- Exercise objective -
Print the data below exactly as it appears, from the line that contains "Task: Click the premium diamond icon" through the line that contains "Action: 139,654", and nothing else.

- Task data -
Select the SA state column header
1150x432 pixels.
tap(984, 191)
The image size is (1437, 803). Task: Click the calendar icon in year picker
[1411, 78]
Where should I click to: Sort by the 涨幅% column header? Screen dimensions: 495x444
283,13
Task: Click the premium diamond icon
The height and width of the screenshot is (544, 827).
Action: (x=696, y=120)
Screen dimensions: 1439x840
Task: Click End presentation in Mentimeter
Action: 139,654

--

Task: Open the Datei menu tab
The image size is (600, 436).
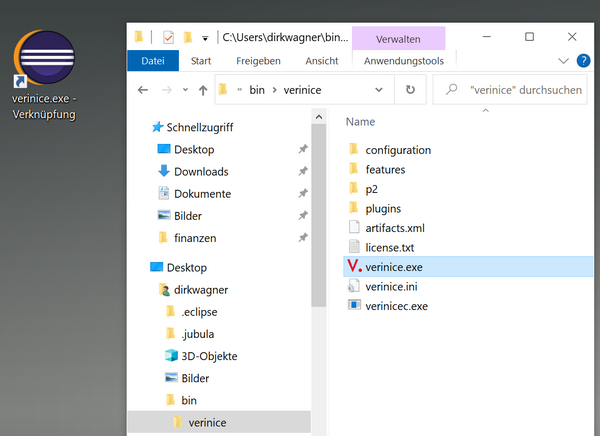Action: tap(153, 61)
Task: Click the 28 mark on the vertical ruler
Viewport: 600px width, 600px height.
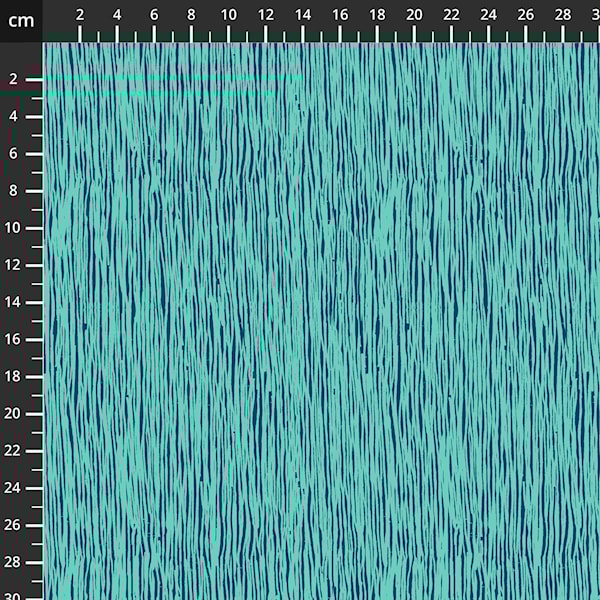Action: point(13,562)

- Result of this exercise -
Task: Click the premium diamond icon
The height and width of the screenshot is (544, 827).
Action: (x=696, y=120)
Screen dimensions: 1439x840
Task: Click End presentation in Mentimeter
Action: 139,654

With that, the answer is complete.